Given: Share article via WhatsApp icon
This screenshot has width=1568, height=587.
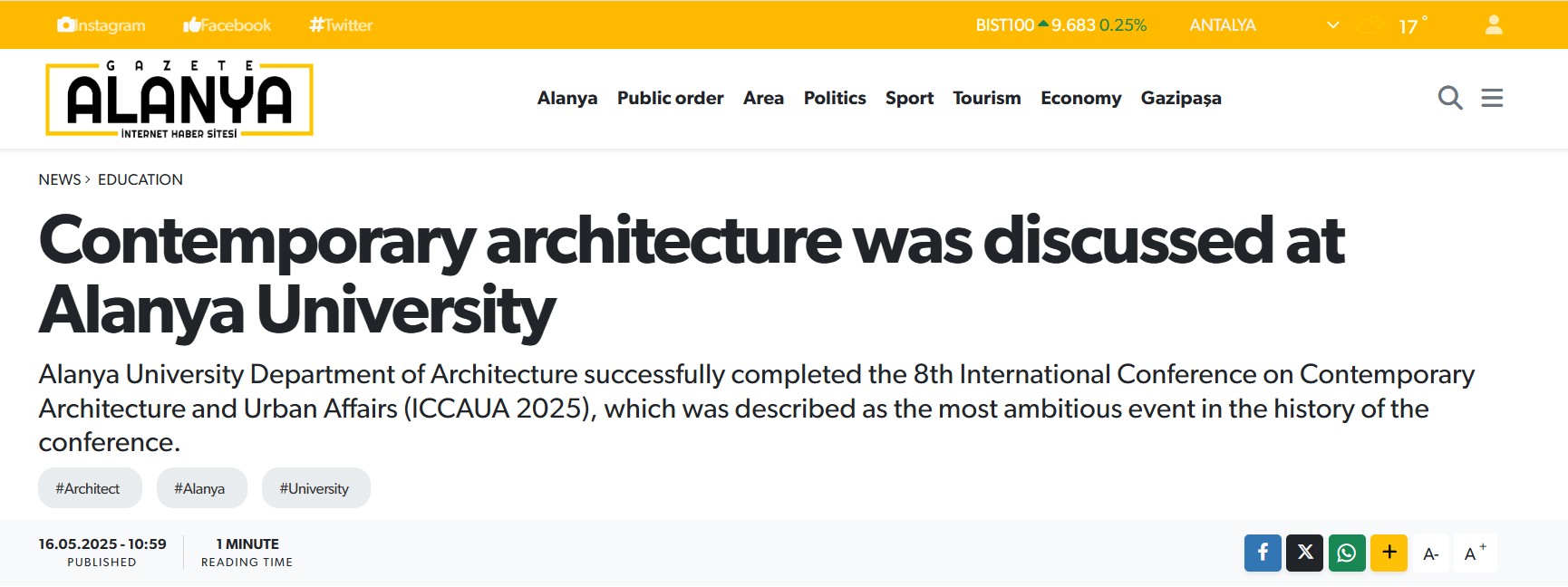Looking at the screenshot, I should click(1347, 553).
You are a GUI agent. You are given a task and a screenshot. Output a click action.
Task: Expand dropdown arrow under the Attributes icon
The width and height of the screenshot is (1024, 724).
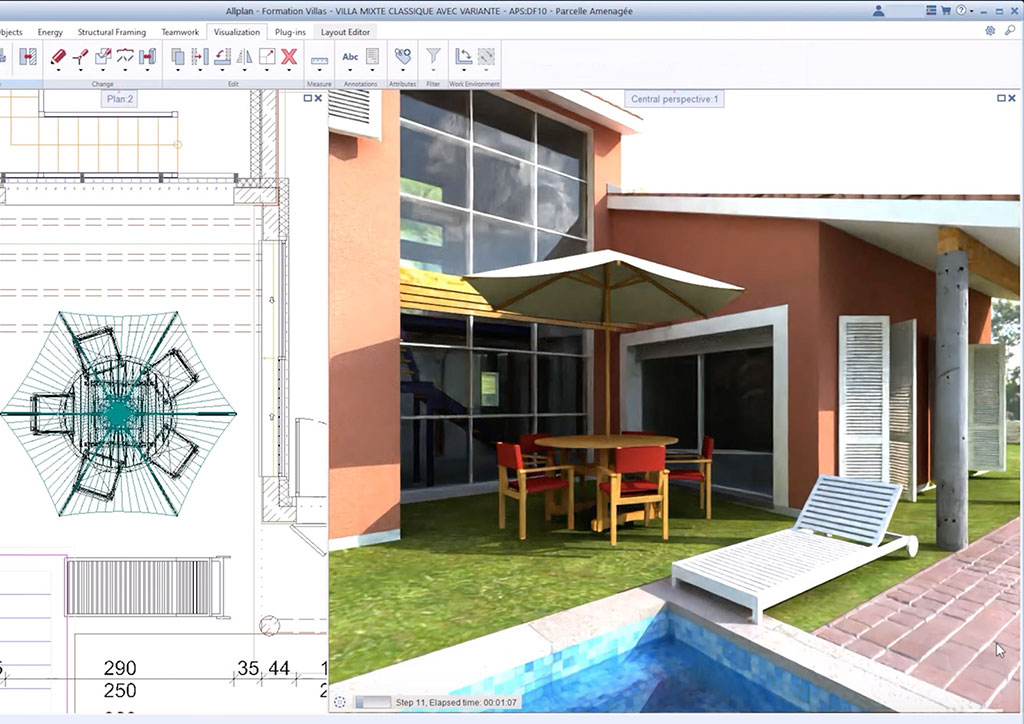point(402,72)
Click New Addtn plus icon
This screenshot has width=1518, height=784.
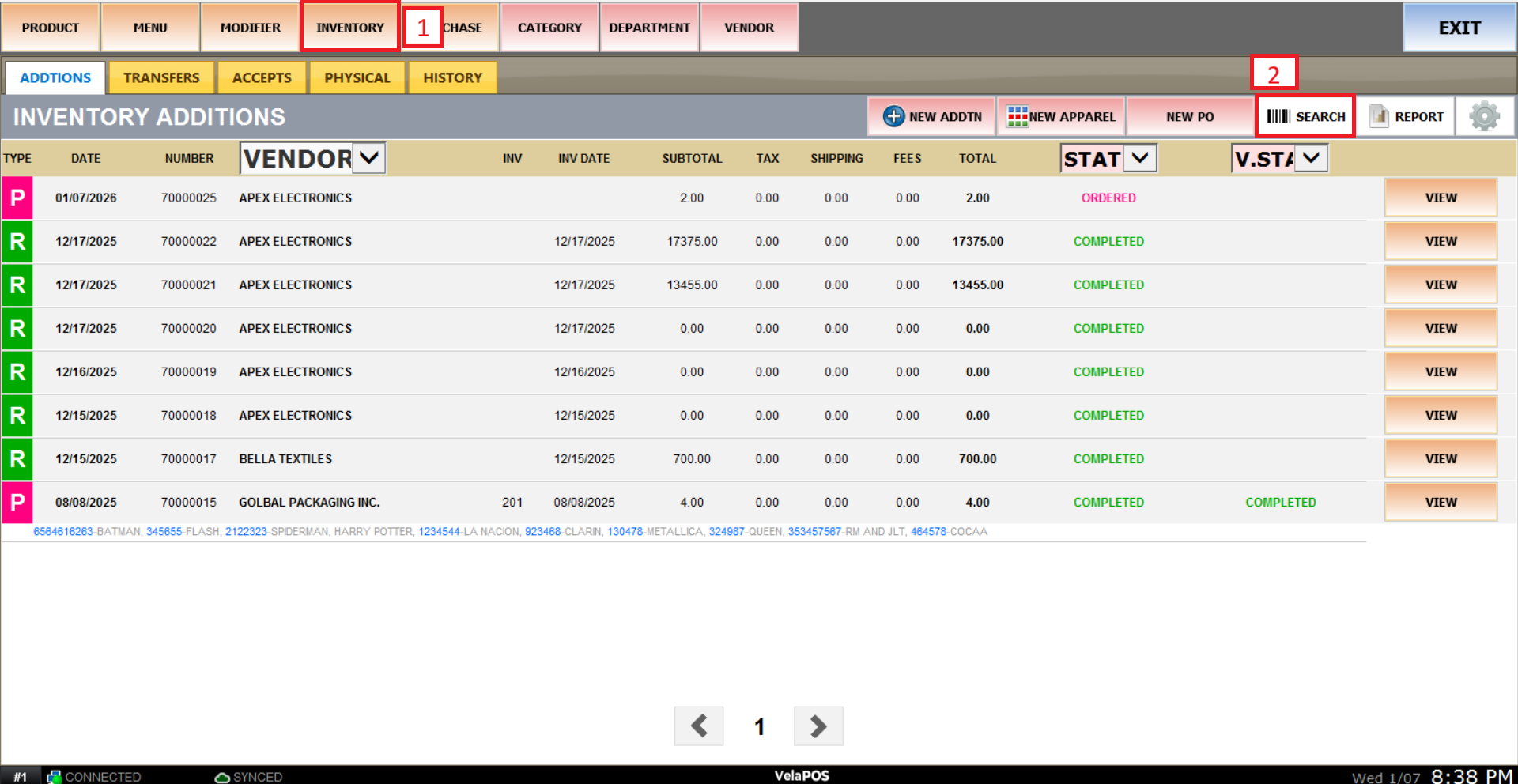(x=893, y=116)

### ASSIGNMENT
For the listing shown above, count the lines that contain the word "icon" and supply only the result.

### RESPONSE TO THE TASK
3